# Help!!! Brand new black max generator won't start



## Jimex500 (Oct 28, 2012)

I just bought a brand new 7000 watt black max generator from sams club due to the storm on the east coast. I followed all their directions to set up. Fueled it up, made sure gas was on and it won't start. Checked the spark plug and it sparks, fuel is getting to the carb float bowl. I can get it to start using starting fluid but will not stay running by itself. What am I forgetting?


----------



## Jimex500 (Oct 28, 2012)

Forgot to say it has a Honda gx390 in it


----------



## tractornut (Sep 17, 2010)

Is there oil in it. It may be a dumb question but many generators have a low oil switch that will keep them from starting and running if the oil is low.


----------



## Jimex500 (Oct 28, 2012)

Yeah there's oil in it. Spoke to sams club later today, they said I can return it as long as there is no gas in it.
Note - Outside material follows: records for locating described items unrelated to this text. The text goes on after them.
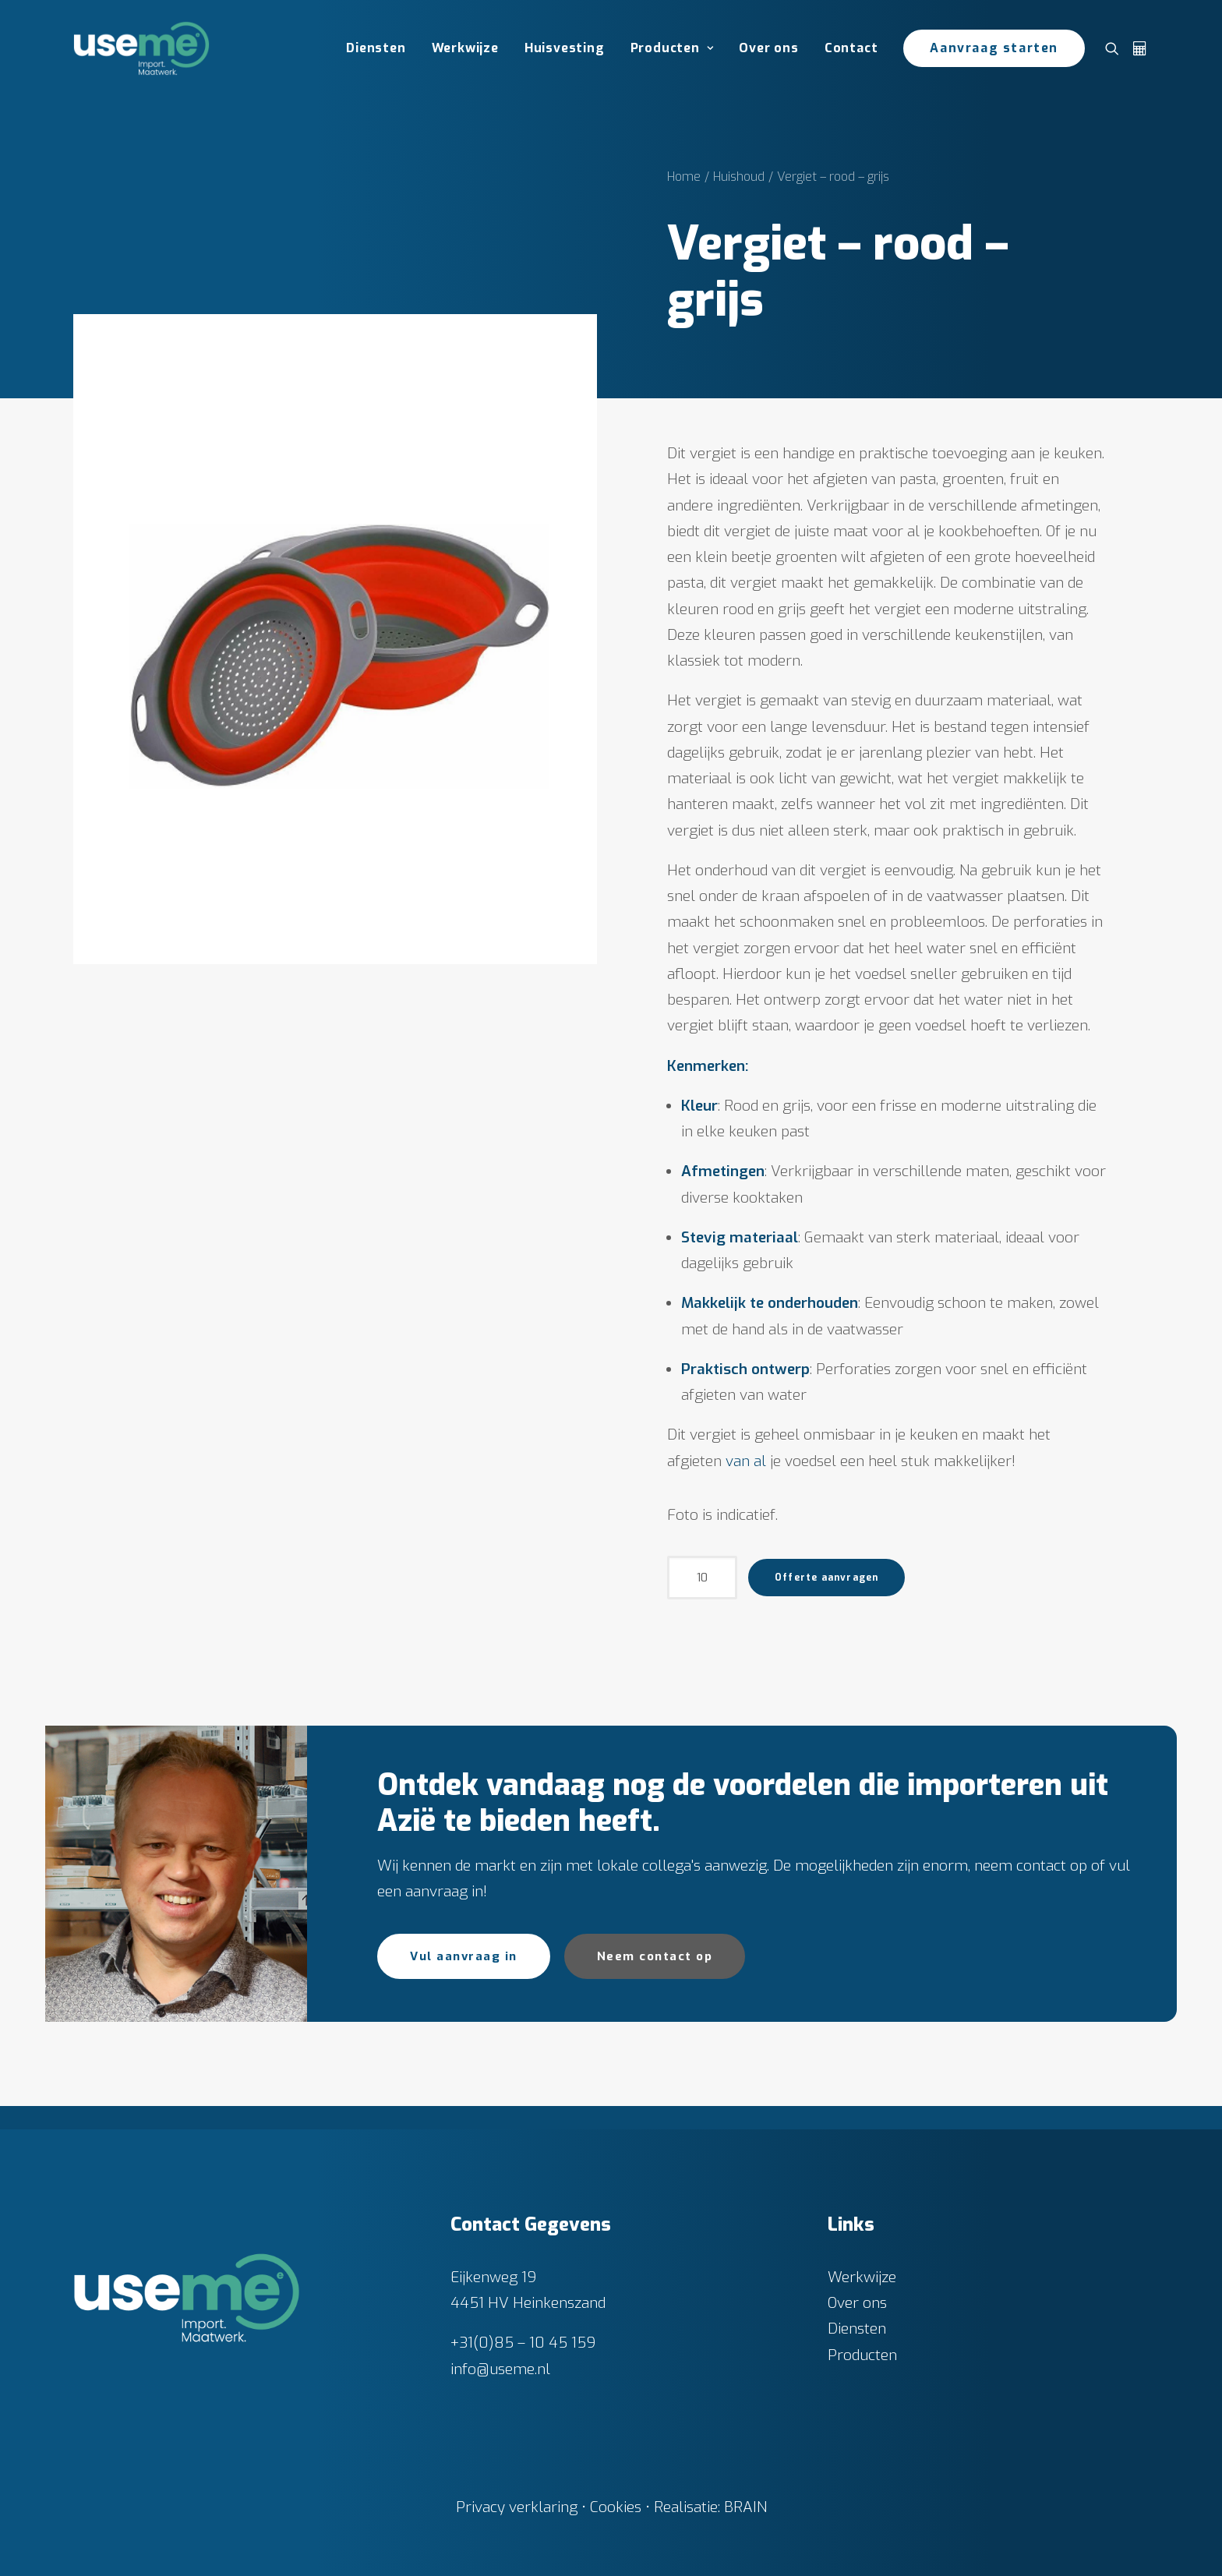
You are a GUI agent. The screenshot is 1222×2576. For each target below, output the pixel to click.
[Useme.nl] (141, 48)
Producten (672, 48)
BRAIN (745, 2506)
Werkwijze (465, 48)
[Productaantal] (702, 1577)
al (760, 1461)
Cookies (615, 2506)
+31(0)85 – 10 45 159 (522, 2342)
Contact (851, 48)
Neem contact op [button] (655, 1956)
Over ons (768, 48)
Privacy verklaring (516, 2506)
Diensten (375, 48)
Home (684, 176)
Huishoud (739, 176)
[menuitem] (375, 48)
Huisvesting (564, 48)
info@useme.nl (500, 2368)
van (738, 1461)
Thank god for the hour meter.


----------



## green tea (Nov 10, 2012)

being brand new and just filled with oil it is possible that the float that reads low oil is stuck so shake the machine to make the float raise.
The feature of low oil switch is to stop starting with genuine low oil.
Hope that solves your problem.


----------



## Apple206 (Jan 28, 2015)

Thanks for sharing .......nice view.


----------